## Goal of the exercise
Copy the records verbatim, from the start through the line containing "drag-handle-icon: ⋮⋮⋮ is", and include both ends.
(Record excerpts Opens)
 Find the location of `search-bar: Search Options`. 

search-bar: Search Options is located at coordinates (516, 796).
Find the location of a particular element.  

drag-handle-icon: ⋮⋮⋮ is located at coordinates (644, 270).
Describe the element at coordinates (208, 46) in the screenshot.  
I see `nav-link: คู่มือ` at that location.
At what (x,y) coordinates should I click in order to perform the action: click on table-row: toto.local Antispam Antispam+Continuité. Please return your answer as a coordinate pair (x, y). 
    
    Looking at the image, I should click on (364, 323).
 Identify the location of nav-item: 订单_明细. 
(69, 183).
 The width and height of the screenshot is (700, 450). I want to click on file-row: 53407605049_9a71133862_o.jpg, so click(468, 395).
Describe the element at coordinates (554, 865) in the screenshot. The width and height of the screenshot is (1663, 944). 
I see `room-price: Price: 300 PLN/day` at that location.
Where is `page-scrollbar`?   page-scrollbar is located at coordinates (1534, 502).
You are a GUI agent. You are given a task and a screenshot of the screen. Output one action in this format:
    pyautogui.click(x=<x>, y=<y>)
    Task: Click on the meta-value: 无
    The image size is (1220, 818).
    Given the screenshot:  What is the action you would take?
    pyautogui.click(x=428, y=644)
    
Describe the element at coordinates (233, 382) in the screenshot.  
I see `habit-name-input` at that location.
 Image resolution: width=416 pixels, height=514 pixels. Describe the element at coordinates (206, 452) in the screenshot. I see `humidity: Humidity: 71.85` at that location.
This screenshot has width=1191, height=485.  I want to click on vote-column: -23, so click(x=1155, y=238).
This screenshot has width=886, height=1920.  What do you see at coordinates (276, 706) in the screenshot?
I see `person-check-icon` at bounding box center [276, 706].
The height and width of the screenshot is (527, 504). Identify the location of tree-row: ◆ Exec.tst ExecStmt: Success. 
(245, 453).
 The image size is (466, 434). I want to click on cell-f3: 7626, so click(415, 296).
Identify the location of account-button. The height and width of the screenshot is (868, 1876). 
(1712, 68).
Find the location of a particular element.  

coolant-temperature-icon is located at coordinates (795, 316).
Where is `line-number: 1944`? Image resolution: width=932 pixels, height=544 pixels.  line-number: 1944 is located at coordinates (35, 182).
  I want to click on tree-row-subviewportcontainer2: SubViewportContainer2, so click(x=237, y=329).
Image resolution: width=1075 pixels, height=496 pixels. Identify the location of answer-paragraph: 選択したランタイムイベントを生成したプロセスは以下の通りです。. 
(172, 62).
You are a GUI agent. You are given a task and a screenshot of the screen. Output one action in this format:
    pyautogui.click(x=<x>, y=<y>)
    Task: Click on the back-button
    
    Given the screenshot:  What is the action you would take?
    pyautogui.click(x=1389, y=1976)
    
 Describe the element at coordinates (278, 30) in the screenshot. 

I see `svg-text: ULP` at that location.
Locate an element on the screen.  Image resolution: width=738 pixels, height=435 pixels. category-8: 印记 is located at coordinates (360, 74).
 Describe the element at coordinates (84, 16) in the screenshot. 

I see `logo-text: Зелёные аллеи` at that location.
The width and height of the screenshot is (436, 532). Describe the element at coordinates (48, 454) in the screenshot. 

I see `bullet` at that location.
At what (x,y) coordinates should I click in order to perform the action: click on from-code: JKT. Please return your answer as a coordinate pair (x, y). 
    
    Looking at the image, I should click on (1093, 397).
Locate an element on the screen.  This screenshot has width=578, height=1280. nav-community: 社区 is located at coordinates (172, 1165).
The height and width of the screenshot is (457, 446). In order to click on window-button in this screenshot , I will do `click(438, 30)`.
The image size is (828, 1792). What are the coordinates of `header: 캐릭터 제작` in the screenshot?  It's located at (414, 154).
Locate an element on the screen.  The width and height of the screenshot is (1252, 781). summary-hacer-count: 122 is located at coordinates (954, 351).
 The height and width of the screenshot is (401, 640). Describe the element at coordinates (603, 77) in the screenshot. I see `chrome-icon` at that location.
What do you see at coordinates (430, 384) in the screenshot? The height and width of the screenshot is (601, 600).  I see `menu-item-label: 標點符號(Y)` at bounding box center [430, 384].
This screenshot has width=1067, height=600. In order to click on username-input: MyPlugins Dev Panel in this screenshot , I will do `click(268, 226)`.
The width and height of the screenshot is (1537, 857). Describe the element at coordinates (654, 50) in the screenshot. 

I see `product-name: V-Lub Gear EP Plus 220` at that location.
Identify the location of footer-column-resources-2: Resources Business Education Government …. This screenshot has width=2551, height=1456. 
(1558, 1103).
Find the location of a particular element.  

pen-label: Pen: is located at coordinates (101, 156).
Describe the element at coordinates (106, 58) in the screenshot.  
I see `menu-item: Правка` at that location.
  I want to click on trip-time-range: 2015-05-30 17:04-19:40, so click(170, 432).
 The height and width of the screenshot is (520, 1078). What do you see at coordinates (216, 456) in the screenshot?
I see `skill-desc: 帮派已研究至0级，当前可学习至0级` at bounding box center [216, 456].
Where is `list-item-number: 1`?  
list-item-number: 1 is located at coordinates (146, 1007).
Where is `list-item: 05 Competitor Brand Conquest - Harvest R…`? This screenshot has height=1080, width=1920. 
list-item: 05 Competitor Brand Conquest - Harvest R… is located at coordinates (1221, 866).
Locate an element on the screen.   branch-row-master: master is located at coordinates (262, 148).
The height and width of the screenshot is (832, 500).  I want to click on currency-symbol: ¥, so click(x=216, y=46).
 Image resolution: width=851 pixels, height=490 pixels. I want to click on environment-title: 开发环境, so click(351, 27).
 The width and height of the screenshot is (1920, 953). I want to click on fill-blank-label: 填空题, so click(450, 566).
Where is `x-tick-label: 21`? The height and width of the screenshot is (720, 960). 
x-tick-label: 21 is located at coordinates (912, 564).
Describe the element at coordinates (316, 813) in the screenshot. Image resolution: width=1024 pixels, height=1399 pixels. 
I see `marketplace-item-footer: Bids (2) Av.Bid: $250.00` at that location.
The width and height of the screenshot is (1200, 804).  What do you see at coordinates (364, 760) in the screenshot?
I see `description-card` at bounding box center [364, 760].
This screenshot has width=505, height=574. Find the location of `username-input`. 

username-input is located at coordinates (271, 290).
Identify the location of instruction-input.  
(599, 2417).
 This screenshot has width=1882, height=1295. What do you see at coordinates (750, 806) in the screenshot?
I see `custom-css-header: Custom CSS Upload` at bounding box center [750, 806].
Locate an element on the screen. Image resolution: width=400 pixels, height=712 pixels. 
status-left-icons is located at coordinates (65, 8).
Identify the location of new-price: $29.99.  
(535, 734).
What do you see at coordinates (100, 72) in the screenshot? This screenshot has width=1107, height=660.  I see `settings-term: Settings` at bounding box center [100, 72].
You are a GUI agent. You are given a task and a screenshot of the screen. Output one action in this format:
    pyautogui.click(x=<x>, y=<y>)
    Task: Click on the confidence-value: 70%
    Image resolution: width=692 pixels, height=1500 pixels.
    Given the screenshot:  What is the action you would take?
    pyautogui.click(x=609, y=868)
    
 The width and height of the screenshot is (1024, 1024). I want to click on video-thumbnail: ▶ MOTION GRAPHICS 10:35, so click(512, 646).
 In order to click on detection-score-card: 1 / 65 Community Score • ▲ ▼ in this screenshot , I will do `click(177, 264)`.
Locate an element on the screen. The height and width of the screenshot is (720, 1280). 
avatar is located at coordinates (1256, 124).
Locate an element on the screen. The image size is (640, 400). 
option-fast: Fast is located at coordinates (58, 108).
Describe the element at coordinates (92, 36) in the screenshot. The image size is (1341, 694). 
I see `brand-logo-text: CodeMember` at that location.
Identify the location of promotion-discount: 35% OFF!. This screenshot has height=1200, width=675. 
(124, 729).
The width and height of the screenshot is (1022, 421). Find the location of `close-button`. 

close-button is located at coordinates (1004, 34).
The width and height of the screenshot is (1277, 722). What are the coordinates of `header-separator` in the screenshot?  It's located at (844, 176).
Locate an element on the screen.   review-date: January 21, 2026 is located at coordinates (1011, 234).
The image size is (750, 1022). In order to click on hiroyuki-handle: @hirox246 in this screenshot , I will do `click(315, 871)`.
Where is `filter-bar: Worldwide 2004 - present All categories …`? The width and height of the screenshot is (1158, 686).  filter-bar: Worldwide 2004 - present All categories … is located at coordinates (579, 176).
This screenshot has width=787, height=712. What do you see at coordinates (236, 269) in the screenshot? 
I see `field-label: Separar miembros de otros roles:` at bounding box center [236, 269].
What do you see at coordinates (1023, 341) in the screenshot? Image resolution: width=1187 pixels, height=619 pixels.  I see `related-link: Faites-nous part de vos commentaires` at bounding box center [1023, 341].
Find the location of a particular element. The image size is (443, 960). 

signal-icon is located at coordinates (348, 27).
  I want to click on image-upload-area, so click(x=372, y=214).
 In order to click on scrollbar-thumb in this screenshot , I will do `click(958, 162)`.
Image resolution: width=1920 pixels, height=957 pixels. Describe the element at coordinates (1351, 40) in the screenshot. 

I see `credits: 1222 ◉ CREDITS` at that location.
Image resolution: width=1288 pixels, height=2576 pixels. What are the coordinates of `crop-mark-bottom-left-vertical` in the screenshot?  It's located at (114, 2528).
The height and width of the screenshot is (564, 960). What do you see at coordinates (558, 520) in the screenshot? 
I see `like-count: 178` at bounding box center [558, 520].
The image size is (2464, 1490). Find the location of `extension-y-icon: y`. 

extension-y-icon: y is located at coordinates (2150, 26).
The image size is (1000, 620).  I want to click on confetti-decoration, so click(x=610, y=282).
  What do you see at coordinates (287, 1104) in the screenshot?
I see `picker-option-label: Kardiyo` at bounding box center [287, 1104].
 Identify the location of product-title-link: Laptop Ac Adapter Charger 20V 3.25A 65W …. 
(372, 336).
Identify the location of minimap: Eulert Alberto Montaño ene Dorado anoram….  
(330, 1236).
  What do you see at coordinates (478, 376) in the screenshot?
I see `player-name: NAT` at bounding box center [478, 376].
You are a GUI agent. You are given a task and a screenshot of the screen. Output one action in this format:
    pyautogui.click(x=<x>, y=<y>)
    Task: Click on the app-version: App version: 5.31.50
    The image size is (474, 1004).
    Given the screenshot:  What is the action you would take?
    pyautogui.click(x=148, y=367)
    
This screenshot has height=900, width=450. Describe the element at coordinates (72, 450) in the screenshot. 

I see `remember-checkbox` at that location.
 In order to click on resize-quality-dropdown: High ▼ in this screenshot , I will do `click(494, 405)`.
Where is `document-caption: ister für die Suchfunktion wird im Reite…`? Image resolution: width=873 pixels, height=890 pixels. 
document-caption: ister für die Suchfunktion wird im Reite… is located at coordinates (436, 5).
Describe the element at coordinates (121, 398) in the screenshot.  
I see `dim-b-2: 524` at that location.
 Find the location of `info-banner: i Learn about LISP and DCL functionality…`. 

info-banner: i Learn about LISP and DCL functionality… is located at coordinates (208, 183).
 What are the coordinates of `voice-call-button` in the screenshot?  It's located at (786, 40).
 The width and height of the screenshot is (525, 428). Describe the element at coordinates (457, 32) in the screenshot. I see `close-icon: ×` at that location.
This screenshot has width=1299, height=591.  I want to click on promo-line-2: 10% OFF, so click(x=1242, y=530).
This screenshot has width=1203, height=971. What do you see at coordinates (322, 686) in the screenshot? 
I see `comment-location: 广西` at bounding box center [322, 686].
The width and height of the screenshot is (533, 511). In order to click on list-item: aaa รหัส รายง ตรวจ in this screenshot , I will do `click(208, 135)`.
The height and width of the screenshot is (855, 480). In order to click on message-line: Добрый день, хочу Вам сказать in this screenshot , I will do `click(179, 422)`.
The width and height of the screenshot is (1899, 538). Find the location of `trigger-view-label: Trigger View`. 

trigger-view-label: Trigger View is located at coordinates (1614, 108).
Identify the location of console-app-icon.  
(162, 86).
(Record excerpts Closes)
## Your solution
 Find the location of `search-bar: Search Options`. 

search-bar: Search Options is located at coordinates (516, 796).
Find the location of a particular element.  

drag-handle-icon: ⋮⋮⋮ is located at coordinates (644, 270).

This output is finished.